Material for this task section start
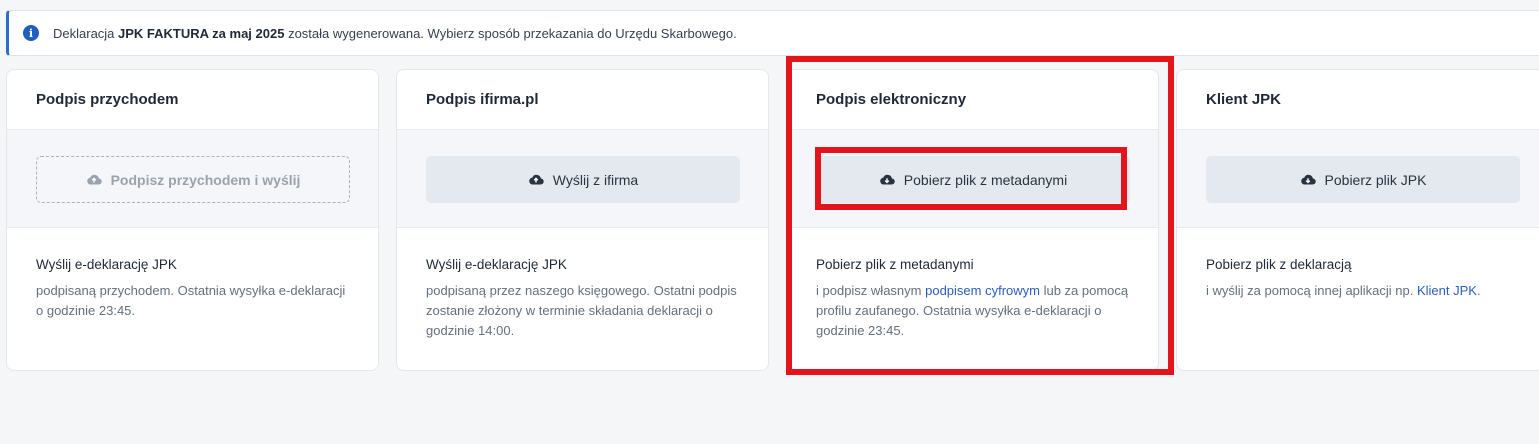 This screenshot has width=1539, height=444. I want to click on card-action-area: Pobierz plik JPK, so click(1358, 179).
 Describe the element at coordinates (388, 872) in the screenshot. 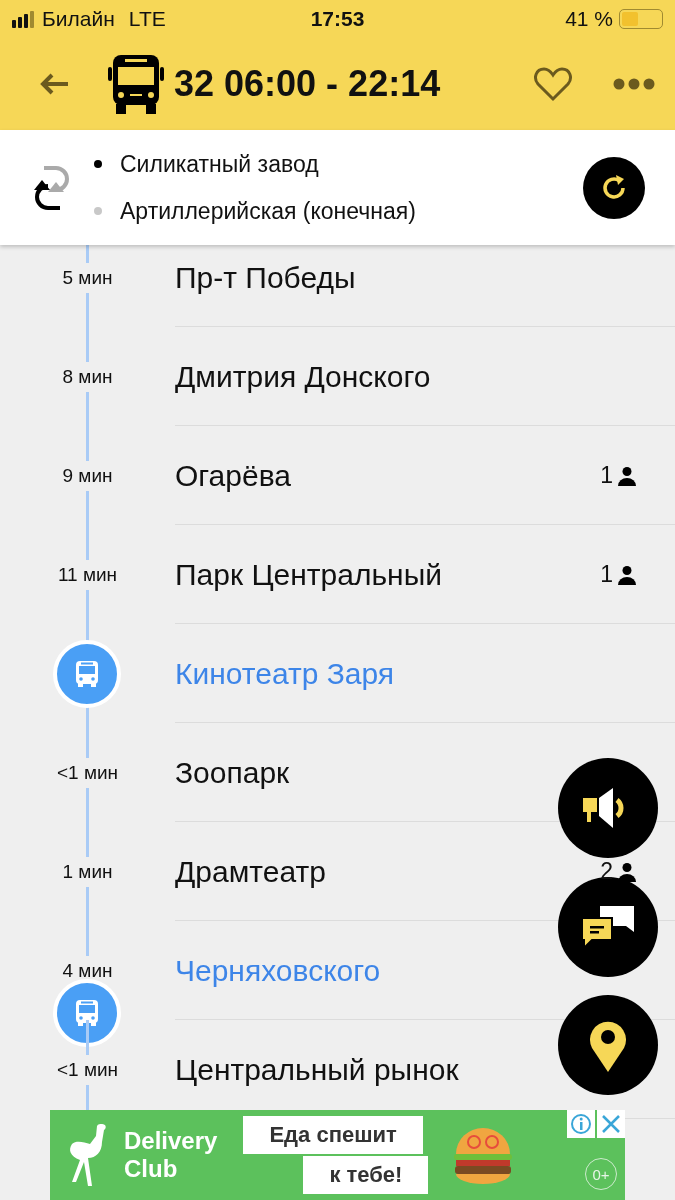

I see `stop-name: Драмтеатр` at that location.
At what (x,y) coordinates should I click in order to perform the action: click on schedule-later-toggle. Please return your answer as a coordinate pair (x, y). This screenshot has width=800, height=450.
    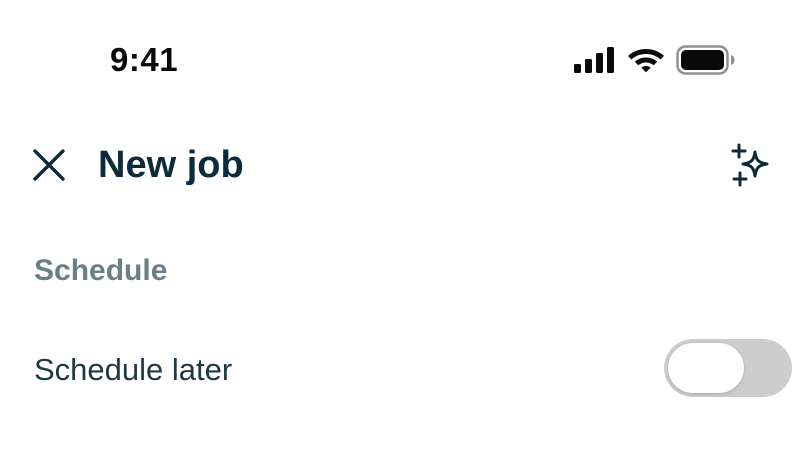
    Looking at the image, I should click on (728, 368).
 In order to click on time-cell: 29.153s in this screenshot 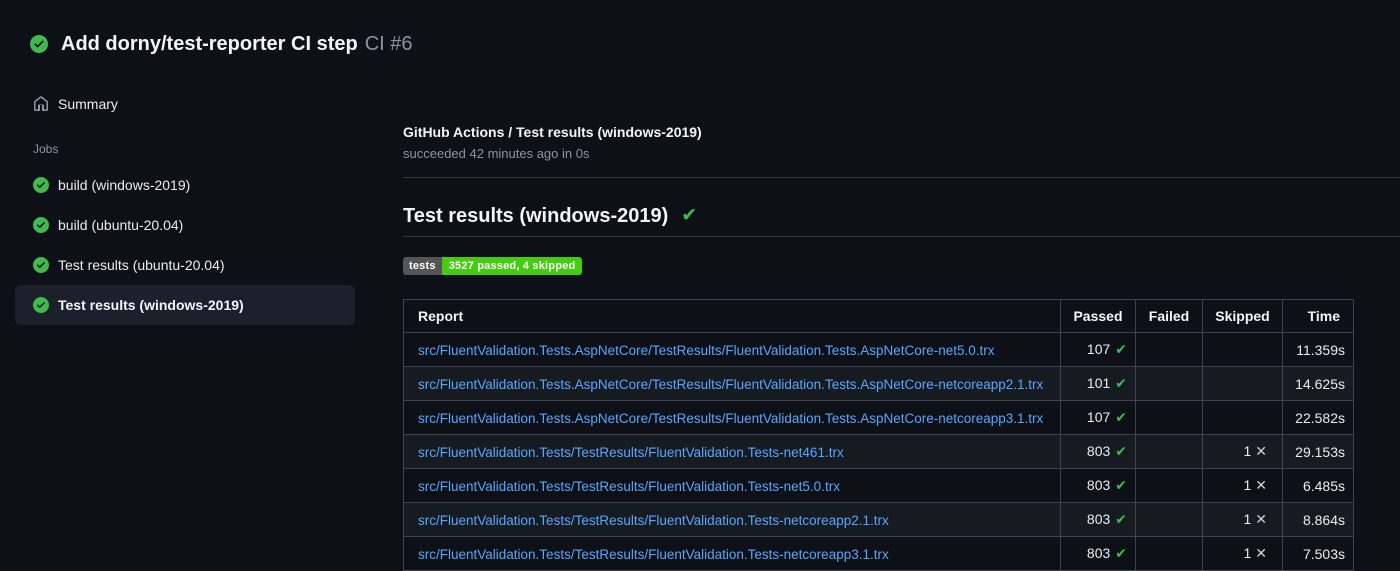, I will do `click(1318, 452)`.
Material for this task section end
Output the stretch from the start of the data through the line containing "Looking at the" as a Markdown table with the columns Row and Line, one numbered row per line and no rows for blank lines. Leave the pictures out of the table.

| Row | Line |
|---|---|
| 1 |  This screenshot has width=1539, height=444. I want to click on card-action-area: Pobierz plik JPK, so click(1358, 179). |
| 2 |  Describe the element at coordinates (388, 872) in the screenshot.  |
| 3 | I see `stop-name: Драмтеатр` at that location. |
| 4 | At what (x,y) coordinates should I click in order to perform the action: click on schedule-later-toggle. Please return your answer as a coordinate pair (x, y). This screenshot has width=800, height=450. |
| 5 |     Looking at the image, I should click on (728, 368). |